▶ Work to complete
The answer must be every entry, given again word for word.

▶ Data for the task

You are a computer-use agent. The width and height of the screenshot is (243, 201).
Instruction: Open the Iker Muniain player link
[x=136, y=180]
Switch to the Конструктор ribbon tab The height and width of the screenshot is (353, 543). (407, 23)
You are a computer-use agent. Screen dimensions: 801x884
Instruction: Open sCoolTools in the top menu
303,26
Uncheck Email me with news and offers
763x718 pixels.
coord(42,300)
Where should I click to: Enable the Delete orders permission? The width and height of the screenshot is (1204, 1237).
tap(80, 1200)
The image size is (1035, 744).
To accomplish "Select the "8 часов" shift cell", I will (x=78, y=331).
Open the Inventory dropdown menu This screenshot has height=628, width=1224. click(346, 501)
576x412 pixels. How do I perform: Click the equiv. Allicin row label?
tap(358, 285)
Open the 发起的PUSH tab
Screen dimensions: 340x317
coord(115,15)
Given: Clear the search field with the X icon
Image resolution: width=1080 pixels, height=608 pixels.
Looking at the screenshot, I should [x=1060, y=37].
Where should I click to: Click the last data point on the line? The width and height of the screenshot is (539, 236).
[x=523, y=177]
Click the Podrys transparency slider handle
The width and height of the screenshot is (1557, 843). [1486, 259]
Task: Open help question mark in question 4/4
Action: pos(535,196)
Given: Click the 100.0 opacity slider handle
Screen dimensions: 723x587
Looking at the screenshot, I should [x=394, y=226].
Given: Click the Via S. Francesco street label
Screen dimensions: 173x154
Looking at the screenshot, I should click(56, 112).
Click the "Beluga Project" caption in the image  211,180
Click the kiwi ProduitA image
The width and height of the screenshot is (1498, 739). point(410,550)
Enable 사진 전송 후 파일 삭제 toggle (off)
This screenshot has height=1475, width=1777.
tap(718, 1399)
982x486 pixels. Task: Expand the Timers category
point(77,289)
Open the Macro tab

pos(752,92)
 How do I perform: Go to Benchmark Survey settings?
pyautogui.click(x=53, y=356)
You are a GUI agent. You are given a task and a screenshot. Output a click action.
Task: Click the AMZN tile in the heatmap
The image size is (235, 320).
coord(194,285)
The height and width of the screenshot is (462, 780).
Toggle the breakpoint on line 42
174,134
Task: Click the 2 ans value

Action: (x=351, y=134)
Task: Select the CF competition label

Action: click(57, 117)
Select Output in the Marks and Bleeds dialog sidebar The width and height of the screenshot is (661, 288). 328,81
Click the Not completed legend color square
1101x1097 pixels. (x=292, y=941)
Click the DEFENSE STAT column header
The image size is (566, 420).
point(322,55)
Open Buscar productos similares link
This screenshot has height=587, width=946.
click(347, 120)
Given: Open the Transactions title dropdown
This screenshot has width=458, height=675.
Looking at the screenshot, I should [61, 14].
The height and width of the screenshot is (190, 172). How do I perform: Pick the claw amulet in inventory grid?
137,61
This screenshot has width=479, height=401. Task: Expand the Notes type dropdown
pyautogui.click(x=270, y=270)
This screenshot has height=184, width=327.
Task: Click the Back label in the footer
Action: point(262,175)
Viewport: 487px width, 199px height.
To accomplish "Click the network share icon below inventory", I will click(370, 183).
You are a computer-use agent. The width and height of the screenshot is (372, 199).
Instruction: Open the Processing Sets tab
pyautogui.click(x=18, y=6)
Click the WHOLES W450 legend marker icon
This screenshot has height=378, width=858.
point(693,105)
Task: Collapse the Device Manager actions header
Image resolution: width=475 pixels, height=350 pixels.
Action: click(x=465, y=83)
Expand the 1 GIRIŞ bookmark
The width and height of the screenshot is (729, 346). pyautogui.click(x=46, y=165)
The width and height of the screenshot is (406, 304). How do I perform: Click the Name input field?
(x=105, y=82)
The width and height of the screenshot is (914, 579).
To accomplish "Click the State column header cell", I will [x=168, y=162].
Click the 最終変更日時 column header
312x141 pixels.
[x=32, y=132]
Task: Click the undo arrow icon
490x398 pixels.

▶ Solution
You are a computer-use agent. The width and height of the screenshot is (243, 201).
Instruction: Open the Iker Muniain player link
[x=136, y=180]
Switch to the Конструктор ribbon tab The height and width of the screenshot is (353, 543). (407, 23)
You are a computer-use agent. Screen dimensions: 801x884
Instruction: Open sCoolTools in the top menu
303,26
Uncheck Email me with news and offers
763x718 pixels.
coord(42,300)
Where should I click to: Enable the Delete orders permission? The width and height of the screenshot is (1204, 1237).
tap(80, 1200)
The image size is (1035, 744).
To accomplish "Select the "8 часов" shift cell", I will (x=78, y=331).
Open the Inventory dropdown menu This screenshot has height=628, width=1224. click(346, 501)
576x412 pixels. How do I perform: Click the equiv. Allicin row label?
tap(358, 285)
Open the 发起的PUSH tab
Screen dimensions: 340x317
coord(115,15)
Given: Clear the search field with the X icon
Image resolution: width=1080 pixels, height=608 pixels.
Looking at the screenshot, I should [x=1060, y=37].
Where should I click to: Click the last data point on the line? The width and height of the screenshot is (539, 236).
[x=523, y=177]
Click the Podrys transparency slider handle
The width and height of the screenshot is (1557, 843). [1486, 259]
Task: Open help question mark in question 4/4
Action: pos(535,196)
Given: Click the 100.0 opacity slider handle
Screen dimensions: 723x587
Looking at the screenshot, I should [x=394, y=226].
Given: Click the Via S. Francesco street label
Screen dimensions: 173x154
Looking at the screenshot, I should click(56, 112).
Click the "Beluga Project" caption in the image  211,180
Click the kiwi ProduitA image
The width and height of the screenshot is (1498, 739). point(410,550)
Enable 사진 전송 후 파일 삭제 toggle (off)
This screenshot has height=1475, width=1777.
tap(718, 1399)
982x486 pixels. Task: Expand the Timers category
point(77,289)
Open the Macro tab

pos(752,92)
 How do I perform: Go to Benchmark Survey settings?
pyautogui.click(x=53, y=356)
You are a GUI agent. You are given a task and a screenshot. Output a click action.
Task: Click the AMZN tile in the heatmap
The image size is (235, 320).
coord(194,285)
The height and width of the screenshot is (462, 780).
Toggle the breakpoint on line 42
174,134
Task: Click the 2 ans value

Action: (x=351, y=134)
Task: Select the CF competition label

Action: click(57, 117)
Select Output in the Marks and Bleeds dialog sidebar The width and height of the screenshot is (661, 288). 328,81
Click the Not completed legend color square
1101x1097 pixels. (x=292, y=941)
Click the DEFENSE STAT column header
The image size is (566, 420).
point(322,55)
Open Buscar productos similares link
This screenshot has height=587, width=946.
click(347, 120)
Given: Open the Transactions title dropdown
This screenshot has width=458, height=675.
Looking at the screenshot, I should [61, 14].
The height and width of the screenshot is (190, 172). How do I perform: Pick the claw amulet in inventory grid?
137,61
This screenshot has width=479, height=401. Task: Expand the Notes type dropdown
pyautogui.click(x=270, y=270)
This screenshot has height=184, width=327.
Task: Click the Back label in the footer
Action: point(262,175)
Viewport: 487px width, 199px height.
To accomplish "Click the network share icon below inventory", I will click(370, 183).
You are a computer-use agent. The width and height of the screenshot is (372, 199).
Instruction: Open the Processing Sets tab
pyautogui.click(x=18, y=6)
Click the WHOLES W450 legend marker icon
This screenshot has height=378, width=858.
point(693,105)
Task: Collapse the Device Manager actions header
Image resolution: width=475 pixels, height=350 pixels.
Action: click(x=465, y=83)
Expand the 1 GIRIŞ bookmark
The width and height of the screenshot is (729, 346). pyautogui.click(x=46, y=165)
The width and height of the screenshot is (406, 304). How do I perform: Click the Name input field?
(x=105, y=82)
The width and height of the screenshot is (914, 579).
To accomplish "Click the State column header cell", I will [x=168, y=162].
Click the 最終変更日時 column header
312x141 pixels.
[x=32, y=132]
Task: Click the undo arrow icon
490x398 pixels.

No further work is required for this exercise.